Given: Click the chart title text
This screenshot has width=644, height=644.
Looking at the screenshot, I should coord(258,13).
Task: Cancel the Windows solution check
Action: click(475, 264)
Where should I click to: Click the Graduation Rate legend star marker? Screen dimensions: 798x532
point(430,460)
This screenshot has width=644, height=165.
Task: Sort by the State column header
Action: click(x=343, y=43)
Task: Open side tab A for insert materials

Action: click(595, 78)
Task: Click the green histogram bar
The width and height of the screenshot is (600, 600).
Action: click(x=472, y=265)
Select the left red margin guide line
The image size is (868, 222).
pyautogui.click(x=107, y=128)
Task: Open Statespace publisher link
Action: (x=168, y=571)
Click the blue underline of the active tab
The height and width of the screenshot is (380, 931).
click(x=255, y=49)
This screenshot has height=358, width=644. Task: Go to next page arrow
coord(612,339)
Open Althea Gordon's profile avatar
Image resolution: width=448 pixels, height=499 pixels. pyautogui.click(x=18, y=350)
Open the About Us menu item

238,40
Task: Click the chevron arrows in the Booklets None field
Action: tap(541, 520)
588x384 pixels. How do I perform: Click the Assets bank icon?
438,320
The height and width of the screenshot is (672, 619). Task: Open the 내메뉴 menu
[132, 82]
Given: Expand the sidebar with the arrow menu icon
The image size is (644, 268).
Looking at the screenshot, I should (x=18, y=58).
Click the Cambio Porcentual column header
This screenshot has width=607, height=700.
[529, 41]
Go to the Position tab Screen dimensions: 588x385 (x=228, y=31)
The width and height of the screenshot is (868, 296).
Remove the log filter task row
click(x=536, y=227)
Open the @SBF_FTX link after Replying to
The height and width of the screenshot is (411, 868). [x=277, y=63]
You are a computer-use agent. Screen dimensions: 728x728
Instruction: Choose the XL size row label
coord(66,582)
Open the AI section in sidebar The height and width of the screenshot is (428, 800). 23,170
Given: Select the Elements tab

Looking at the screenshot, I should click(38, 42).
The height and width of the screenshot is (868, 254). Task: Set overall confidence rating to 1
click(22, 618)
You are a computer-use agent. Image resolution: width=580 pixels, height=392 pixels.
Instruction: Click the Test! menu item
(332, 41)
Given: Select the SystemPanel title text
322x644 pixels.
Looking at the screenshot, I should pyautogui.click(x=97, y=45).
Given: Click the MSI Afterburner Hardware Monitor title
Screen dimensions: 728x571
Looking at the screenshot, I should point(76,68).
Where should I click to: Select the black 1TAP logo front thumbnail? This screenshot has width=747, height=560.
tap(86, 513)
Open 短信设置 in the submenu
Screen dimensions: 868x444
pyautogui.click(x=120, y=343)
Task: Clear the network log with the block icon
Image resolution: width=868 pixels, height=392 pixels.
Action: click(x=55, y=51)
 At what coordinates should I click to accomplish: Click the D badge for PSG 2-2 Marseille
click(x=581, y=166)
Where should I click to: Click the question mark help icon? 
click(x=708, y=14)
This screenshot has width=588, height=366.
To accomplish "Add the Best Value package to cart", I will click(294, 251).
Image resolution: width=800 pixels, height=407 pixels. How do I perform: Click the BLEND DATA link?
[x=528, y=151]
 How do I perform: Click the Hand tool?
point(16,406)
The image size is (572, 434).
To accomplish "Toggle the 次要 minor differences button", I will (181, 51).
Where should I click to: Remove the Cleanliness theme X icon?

__WHAT YOU WILL DO__. Beginning with the line that contains "Task: Clear the", repeat every line through the end of the records and nothing more.

__SOLUTION TO THIS EXERCISE__.
Task: Clear the network log with the block icon
Image resolution: width=868 pixels, height=392 pixels.
Action: click(x=55, y=51)
 At what coordinates should I click to accomplish: Click the D badge for PSG 2-2 Marseille
click(x=581, y=166)
Where should I click to: Click the question mark help icon? 
click(x=708, y=14)
This screenshot has width=588, height=366.
To accomplish "Add the Best Value package to cart", I will click(294, 251).
Image resolution: width=800 pixels, height=407 pixels. How do I perform: Click the BLEND DATA link?
[x=528, y=151]
 How do I perform: Click the Hand tool?
point(16,406)
The image size is (572, 434).
To accomplish "Toggle the 次要 minor differences button", I will (181, 51).
Where should I click to: Remove the Cleanliness theme X icon?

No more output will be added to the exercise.